Pitched roof drawing

Hi there,
I am drawing some small houses to cut out from plywood. I’m stuck with the pithced roofs. I drew the roof parts, but now I’m not sure how to easy create the joins for the roof parts to join them onto the walls of the houses. I don’t know how to find the right angle to place the tabs on top of the walls part - except trial and error of course :slight_smile:

Below I have my drawing - the tabs on the roof parts are prepared, now how to get the right place for the tab on top of the pitched wall (marked with green).

Thank you for your hints and help.
BR, Dean

If you could post your LightBurn file we’ll take a look.

Ok, I assumed the screenshot would be enough. Here my lbrn file. Thank you in advance.

BR, Dean

roofs.lbrn2 (29.7 KB)

Ok, I found now that in the ruler tool there’s also an agle information. I figured out what the angle of the roof is (128,7) also rotated the two tabs the right way, but can’t find the center of the roof line, to get the tab perfectly positioned on the roof center.

I’d suggest taking the roof shape and rotating it to match the orientation of the roof on the house, then positioning it directly in place adjacent to each other. Then use that to directly align the location of the tab.

No, it’s easier to demonstrate using your actual file.

  1. Make a duplicate of your roof section

  2. Move and align duplicate as shown here (use the Two-Point Rotate/Scale tool):

  3. Convert the cutout to a path.

  4. Using the node edit tool break the rectangle at this corner then extend one side as shown

  5. Duplicate then move as shown:
    image

  6. Delete the duplicated roof section as you don’t need this any more.

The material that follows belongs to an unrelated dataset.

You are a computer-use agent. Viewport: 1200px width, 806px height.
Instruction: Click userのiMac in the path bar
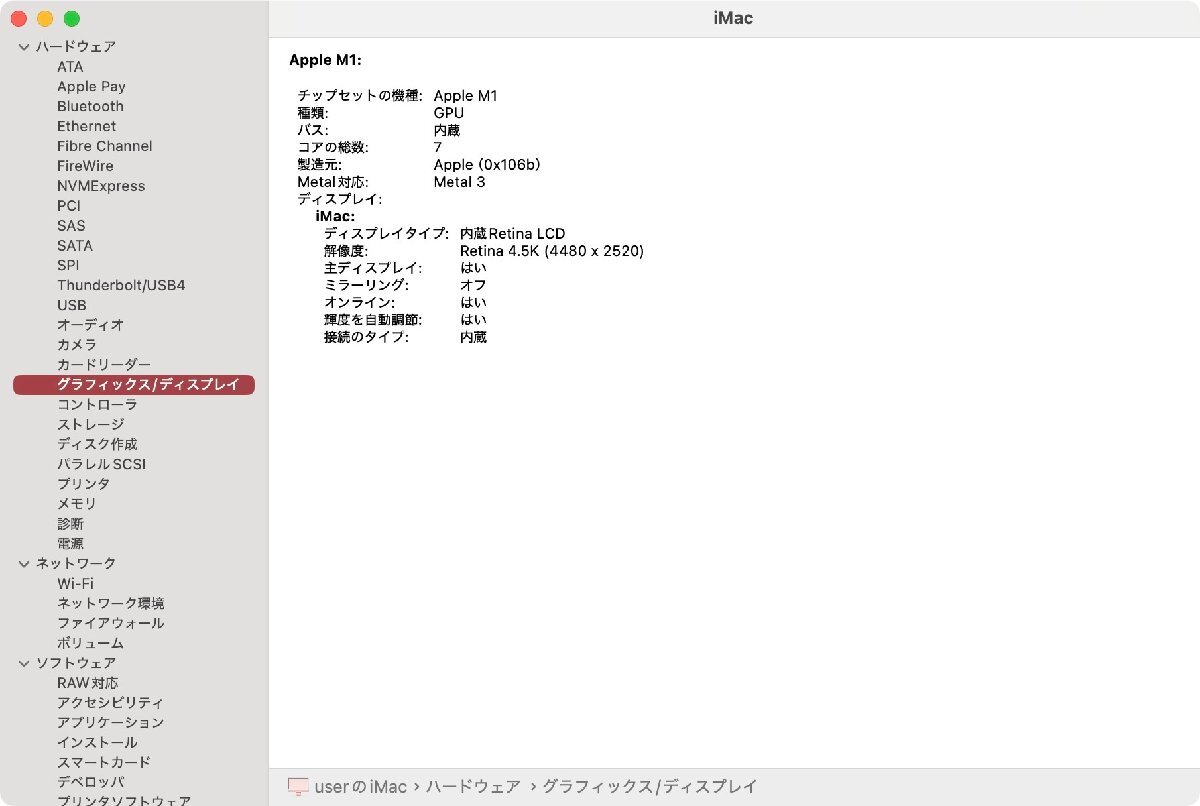click(361, 787)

  7. Trim the line you extended before.

  8. Close the path that represents the tab, ungroup your main profile then weld the tab to the main profile. (When I did this it wasn’t quite perfect).
    image

  9. In this case you can just delete the offending node to give this:

  10. Repeat for the others.

Someone might have a better way but that’s what I came up with. Hope it helps.

1 Like

Hm, ok. You got it in the opposite way I did it. But both ways are very complicated to get the result. Isn’t there any easier way to achieve this? Good that I have all the houses the same size and shape, so I have to do this just once. Can’t imagine I would have lot of different houses :smile:

Oh my god. Read your answer again and learned something new after 2 years of daily Lightburn usage - the two point scale and rotate. I didn’t even know that such a tool existed in LB. That’s the key to the solution anyhow :smile:
Thank you again!

BR, Dean

1 Like

Yes it is rather long-winded and I thought I might have got something the wrong way round but it was the principle I was trying to get across. Anyway, yes the 2-point align is the key but you still need to get it in the correct place, hence all the other jiggery-pokery.

This topic was automatically closed 30 days after the last reply. New replies are no longer allowed.